Early strains of multidrug-resistant Salmonella enterica serovar Kentucky sequence type 198 from Southeast Asia harbor Salmonella genomic island 1-J variants with a novel insertion sequence.

ABSTRACT Salmonella genomic island 1 (SGI1) is a 43-kb integrative mobilizable element that harbors a great diversity of multidrug resistance gene clusters described in numerous Salmonella enterica serovars and also in Proteus mirabilis. The majority of SGI1 variants contain an In104-derivative complex class 1 integron inserted between resolvase gene res and open reading frame (ORF) S044 in SGI1. Recently, the international spread of ciprofloxacin-resistant S. enterica serovar Kentucky sequence type 198 (ST198) containing SGI1-K variants has been reported.
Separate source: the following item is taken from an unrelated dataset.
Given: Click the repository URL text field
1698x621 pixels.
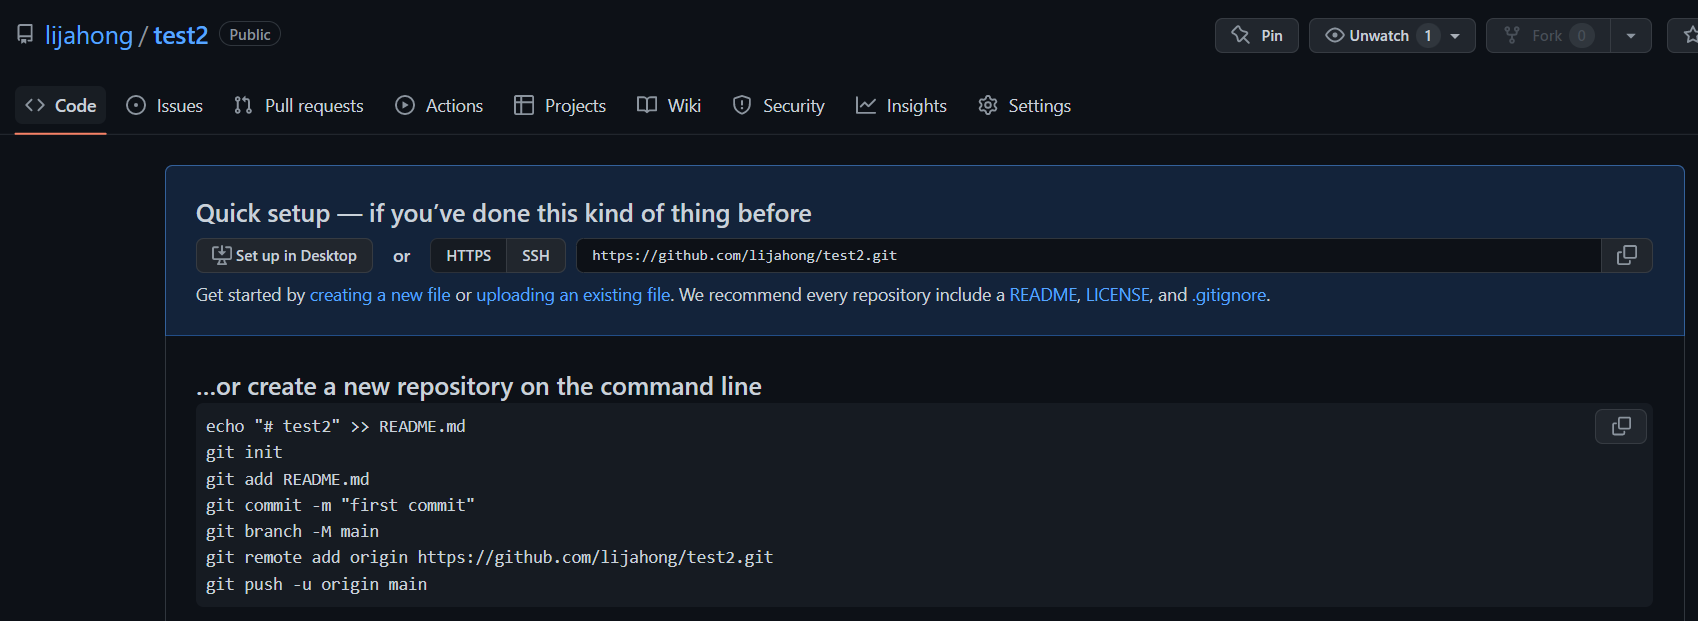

A retrospective study was undertaken to characterize ST198 S. Kentucky strains isolated before the spread of the epidemic ST198-SGI1-K population in Africa and the Middle East. Here, we characterized 12 ST198 S. Kentucky strains isolated between 1969 and 1999, mainly from humans returning from Southeast Asia (n = 10 strains) or Israel (n = 1 strain) or from meat in Egypt (n = 1 strain). All these ST198 S. Kentucky strains did not belong to the XbaI pulsotype X1 associated with the African epidemic clone but to pulsotype X2. SGI1-J subgroup variants containing different complex integrons with a partial transposition module and inserted within ORF S023 of SGI1 were detected in six strains. The SGI1-J4 variant containing a partially deleted class 1 integron and thus showing a narrow resistance phenotype to sulfonamides was identified in two epidemiologically unrelated strains from Indonesia. The four remaining strains harbored a novel SGI1-J variant, named SGI1-J6, which contained aadA2, floR2, tetR(G)-tetA(G), and sul1 resistance genes within its complex integron. Moreover, in all these S. Kentucky isolates, a novel insertion sequence related to the IS630 family and named ISSen5 was found inserted upstream of the SGI1 complex integron in ORF S023. Thus, two subpopulations of S. Kentucky ST198 independently and exclusively acquired the SGI1 during the 1980s and 1990s. Unlike the ST198-X1 African epidemic subpopulation, the ST198-X2 subpopulation mainly from Asia harbors variants of the SGI1-J subgroup that are encountered mainly in the Far East, as previously described for S. enterica serovars Emek and Virchow.